Coluna C & T: Organização de dados intervalares – Daniel Nascimento-e-Silva

A organização dos dados de tipo intervalar é um desafio para quem está começando seu caminho na longa jornada da construção do conhecimento científico. Alguns motivos justificam esse desafio. O primeiro é a possibilidade de confusão entre os dados intervalares e os ordinais. Há quem imagine, por exemplo, que toda escala de atitudes, com extremos positivos e negativos, seja uma forma de representação de dados intervalares. A prática da pesquisa científica mostra justamente o contrário, que são ordinais, de maneira que alguém muito satisfeito tem mais satisfação do que quem está completamente insatisfeito. São ordinais porque se diminuirmos uma posição de extremo satisfeito de um apenas satisfeito não resulta em uma posição insatisfeita. Dito de outra forma, se não é possível diminuir ou subtrair posições, não são dados intervalares. O segundo é a confusão entre os dados intervalares e os racionais. Mas essa confusão é bem mais fácil de dirimir, basta saber se é possível a multiplicação ou divisão dos intervalos. Por exemplo, 2 graus Celsius de temperatura multiplicado por 10 graus Celsius de temperatura não dá 20 graus porque temperatura é um fenômeno que não aceita multiplicação ou divisão. Se não aceita, é intervalar; se aceita, é racional. E a terceira e mais desastrosa das confusões é tomar os dados intervalares como nominais, como são vistos nos erros dos famosos gráficos de pizzas e barras, que os desconhecedores dos tipos de dados cometem. Como organizar, então, os dados intervalares com adequação?

Primeiro, é preciso lembrar que os dados intervalares são, naturalmente, compostos por intervalos, faixas numéricas entre uma posição e outra em uma escala. Diferentemente dos dados ordinais, os intervalares têm os valores conhecidos, os cientistas sabem o tamanho da diferença entre um ponto e outro da escala. Por exemplo, a temperatura de 30 graus é superior à tempera de 20 graus em exatos 10 graus. Por outro lado, não se sabe o valor quantitativo de uma posição Completamente Satisfeito para outra de apenas Satisfeito. Quando se sabe a diferença, tem-se um dado intervalar; quando não se sabe, ordinal. Segundo, há um valor zero de temperatura, mas ele é apenas um ponto central, arbitrário, que separa os valores negativos e positivos da escala. Com base nisso, é perfeitamente compreensível que se compreenda as diferentes maneiras representativas dos dados intervalares.

Esses dados podem ser sintetizados em termos de média, mediana, moda, amplitude, mínimo, máximo, desvios interquartílicos, desvio padrão, adição e subtração. É perfeitamente possível, por exemplo, a elaboração de tabelas contendo os valores dessas medias, da mesma forma que se pode elaborar outros recursos pictóricos, como gráficos e diagramas. O que importa saber é que o desenho, que é o produto final de todo processo de organização de dados, é de livre criação do cientista. Seu desafio é criar uma imagem que mostre com o máximo de exatidão possível o que se passou efetivamente na realidade.

Dados disponíveis:
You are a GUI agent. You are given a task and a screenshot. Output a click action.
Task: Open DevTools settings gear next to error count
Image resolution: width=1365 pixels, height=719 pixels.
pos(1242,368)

Exercícios propostos:
1. Reproduza do texto sobre dados intervalares tudo o que vai de "Esses dados podem" até "efetivamente na realidade.".
2. Indique se cada afirmação concorda com o texto sobre dados intervalares e justifique com as palavras do próprio texto: (a) as escalas de atitudes com extremos positivos e negativos representam dados ordinais; (b) a temperatura em graus Celsius admite multiplicação e divisão; (c) o zero da escala de temperatura é um ponto absoluto, e não arbitrário.
A listagem não tem nenhum papel nesta atividade.

Respostas comentadas:
1.
Esses dados podem ser sintetizados em termos de média, mediana, moda, amplitude, mínimo, máximo, desvios interquartílicos, desvio padrão, adição e subtração. É perfeitamente possível, por exemplo, a elaboração de tabelas contendo os valores dessas medias, da mesma forma que se pode elaborar outros recursos pictóricos, como gráficos e diagramas. O que importa saber é que o desenho, que é o produto final de todo processo de organização de dados, é de livre criação do cientista. Seu desafio é criar uma imagem que mostre com o máximo de exatidão possível o que se passou efetivamente na realidade.

2.
(a) Sim: "A prática da pesquisa científica mostra justamente o contrário, que são ordinais".
(b) Não: "temperatura é um fenômeno que não aceita multiplicação ou divisão".
(c) Não: "ele é apenas um ponto central, arbitrário, que separa os valores negativos e positivos da escala".